“a blackbird knaps/ the flint of my heart,/sparks fly” – Geraldine Mitchell opens Naming Love (Arlen House, €15) with a haiku – a succinct herald to her theme of frozen grief alleviated and uplifted by nature, “ ... stark news I was in no way prepared for.//With what force then the foam of hawthorn/ smothered fields and hills in its white blooming ... shouted ... rinse your skulls,/ be drunk on whin, on the sour smell of past, dog daisy ...” (Leaving the Festival).
These restless grieving poems are haunted by childhood, the “fractious child” in Sky Writing Summer’s End flinging her letters into the sky speaking for the haunted poet, “Will we? Won’t we? //Who’s in charge? Shall we go now?/Is it time?” This restlessness expresses itself in many forms although Mitchell consistently favours shorter forms such as the eerie quatrain Spindleshanks: “how perfectly positioned/a sheep’s legs are: distaffs in fine balance, ready/for the long night’s spinning”.
═══
Given instruction:
Decide whether each statement below agrees with the passage on Naming Love, answering yes or no and quoting the deciding words of the passage.
1. Naming Love is published by Arlen House.
2. Mitchell opens the collection with a sonnet.
3. Spindleshanks is described as a quatrain.
The material that comes next is not connected to the passage on Naming Love.

Source material:
═══
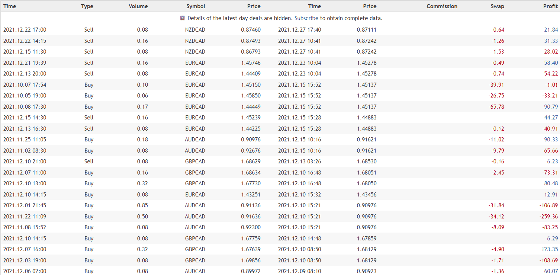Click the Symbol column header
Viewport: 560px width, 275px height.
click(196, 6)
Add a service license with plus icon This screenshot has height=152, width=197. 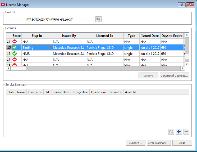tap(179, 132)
═══
Response below:
1. Yes: "Naming Love (Arlen House, €15)"
2. No: "opens Naming Love (Arlen House, €15) with a haiku"
3. Yes: "the eerie quatrain Spindleshanks"